No compensation on insurance policy in case of intoxication: Supreme Court of India

The Provisos of insurance policy specifically disclose that compensation will not be paid in respect of injury of the injured if he is under the influence of intoxicating liquor and the injured was not entitled to compensation since on facts it was proved that he was intoxicated and that was due to intoxication. This judgment was passed by the Hon’ble Justice MOHAN M. SHANTANAGOUDAR of the Supreme Court in the matter of NARBADA DEVI AND ORS.  Vs. H.P. STATE FOREST CORPORATION & ANR. [CIVIL APPEAL NO. 6379 OF 2010].

This appeal arose out of order and judgement of the National Consumer Disputes Redressal Commission, New Delhi allowing Revision Petition filed by the Respondent, against the order dated 9.10.2006   passed by the   Himachal   Pradesh   State   Consumer Disputes   Redressal   Commission,   Shimla   (hereinafter   ‘State Commission’) in Appeal No. 281/2004. 

The factual data revealed that the deceased was returning from Banal   Depot to   Thundal along with one Chandermohan, the forest guard, on a stormy night where he was trapped and later recovered in a hapless condition around 9:00   AM, smelling of alcohol.  After being recovered, he was given a hot water bath but he could not survive. Later the forest guard filed an FIR and the respondent issued a certificate that stated that the deceased died on duty during his working tenure.  The post mortem reported asphyxia because of a choked food pipe due to intoxication. The deceased was enrolled in the Janta personal accident insurance scheme hence the decedents of the deceased were liable for the compensation from the scheme but the insurance company rejected to settle the compensation.
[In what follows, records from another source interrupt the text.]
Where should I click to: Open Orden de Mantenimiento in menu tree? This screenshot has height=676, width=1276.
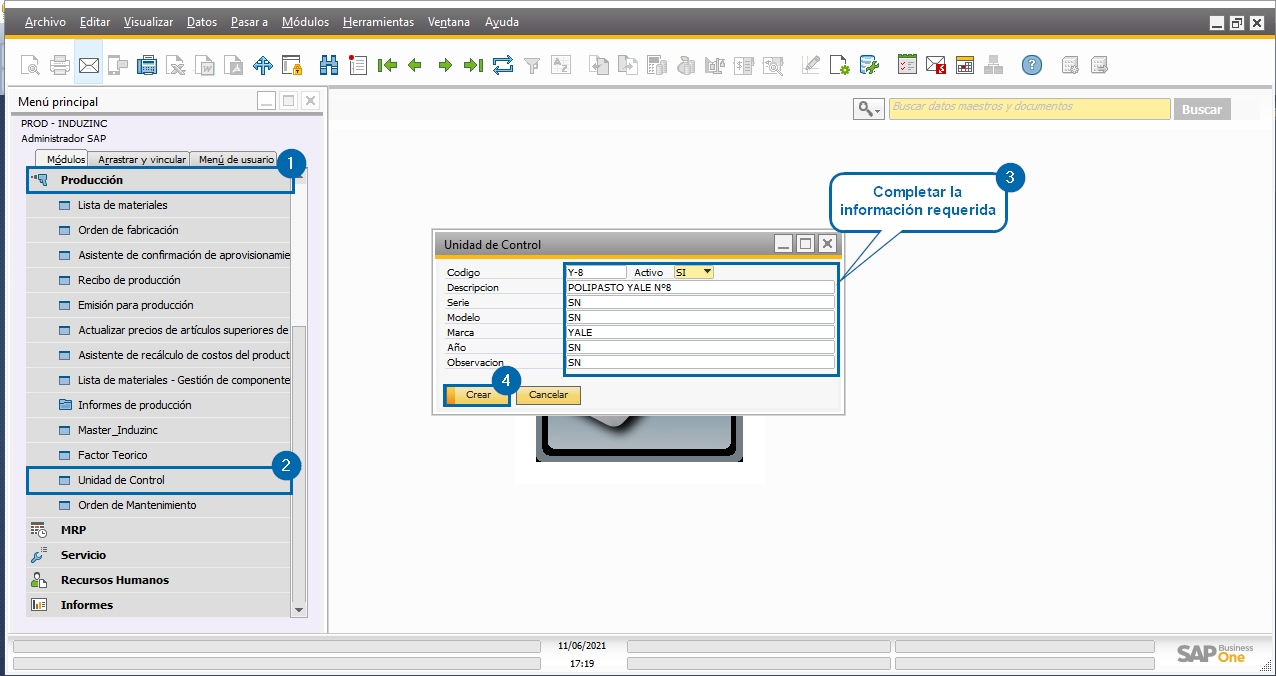[x=137, y=505]

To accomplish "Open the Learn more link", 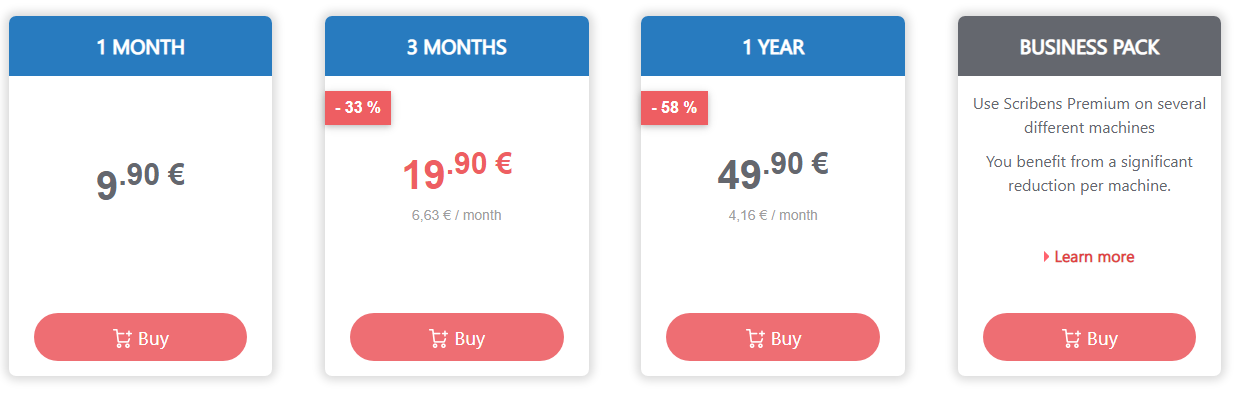I will click(1094, 257).
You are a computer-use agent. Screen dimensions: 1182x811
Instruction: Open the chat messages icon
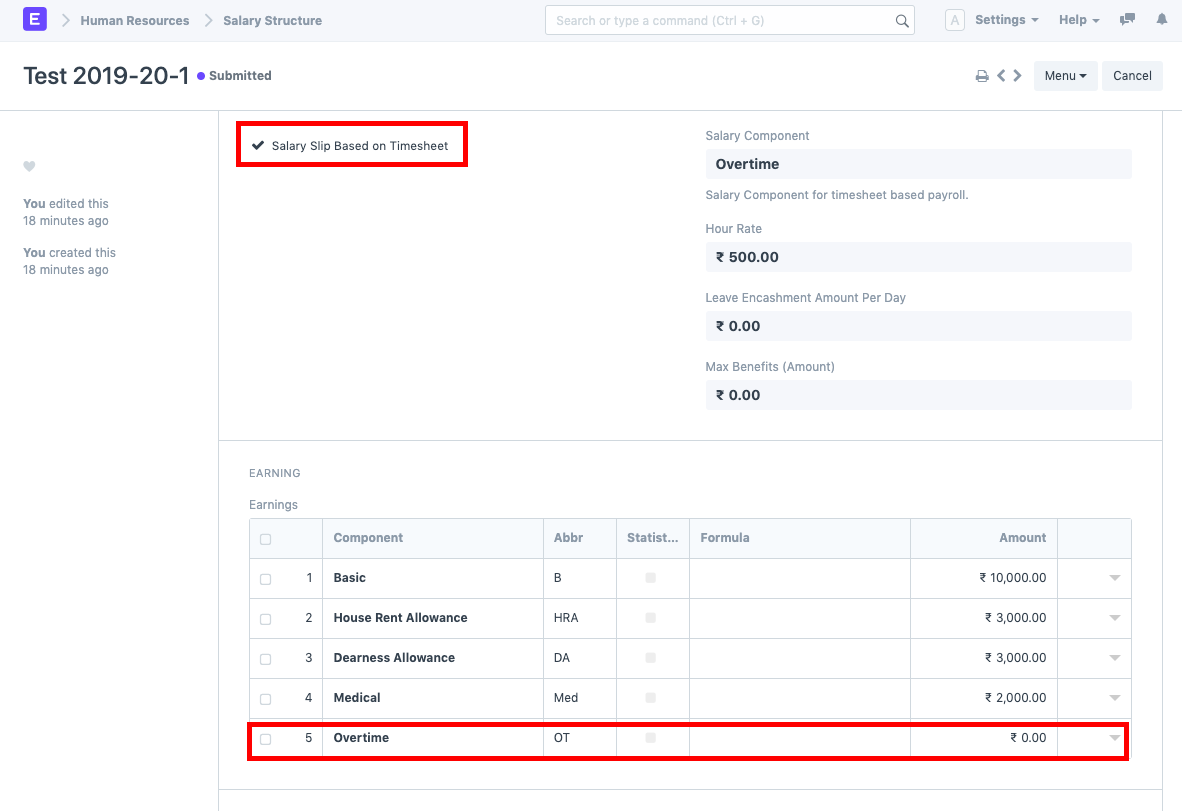[x=1128, y=20]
The court relied on the definition of asphyxia in the Medicolegal Manual by Dr K.S. Narayan Reddy states that “Asphyxia is a condition caused by   interference   with   respiration,   or   due   to   lack   of   oxygen   in respired due to which  the  organs  and tissues are deprived  of oxygen   (together   with the failure   to   eliminate   CO2),   causing unconsciousness   or   death.”  

The court held that “The Insurance Policy only covers ‘bodily injury resulting solely and directly from an accident caused by outward, violent and visible means (including sterilization risks)’. Since there is no evidence to show that the deceased met with an accident and the Post­Mortem Report also shows that no bodily injury was caused to the deceased, the claim is not payable under the said Policy.”

The court pointed   out   that   Proviso   4   to   the Insurance   Policy   contains   an   exclusion   clause and stated that “whereby   it   is clearly   provided   that   if   the   insured   dies   whilst   under   the influence of intoxicating liquor or drug, claim under the Policy will not be payable.”

The appellants’ claim was not maintainable on the grounds stating that “The facts of the present case show that on the night before his death, the deceased was heavily drunk, and had gone and slept outside on a cold, rainy October night in Chopal. In case of excessive drinking and cold weather, asphyxia is the final medical complication”.

Also stating that “It was further pointed out that there is neither any direct evidence nor any bodily injury to prove the Appellants’ claim that the deceased died due to having suffered a fall during the storm.”